━━ Provided data

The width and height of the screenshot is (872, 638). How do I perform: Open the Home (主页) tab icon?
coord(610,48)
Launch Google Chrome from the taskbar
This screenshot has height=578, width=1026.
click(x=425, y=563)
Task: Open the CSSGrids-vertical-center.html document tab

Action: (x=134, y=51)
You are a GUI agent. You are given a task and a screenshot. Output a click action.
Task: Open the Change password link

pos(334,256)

━━━━

* What to do
Repeat the entries exactly, leaving nothing out.

* Solution for this task
The width and height of the screenshot is (872, 638). How do I perform: Open the Home (主页) tab icon?
coord(610,48)
Launch Google Chrome from the taskbar
This screenshot has height=578, width=1026.
click(x=425, y=563)
Task: Open the CSSGrids-vertical-center.html document tab

Action: (x=134, y=51)
You are a GUI agent. You are given a task and a screenshot. Output a click action.
Task: Open the Change password link

pos(334,256)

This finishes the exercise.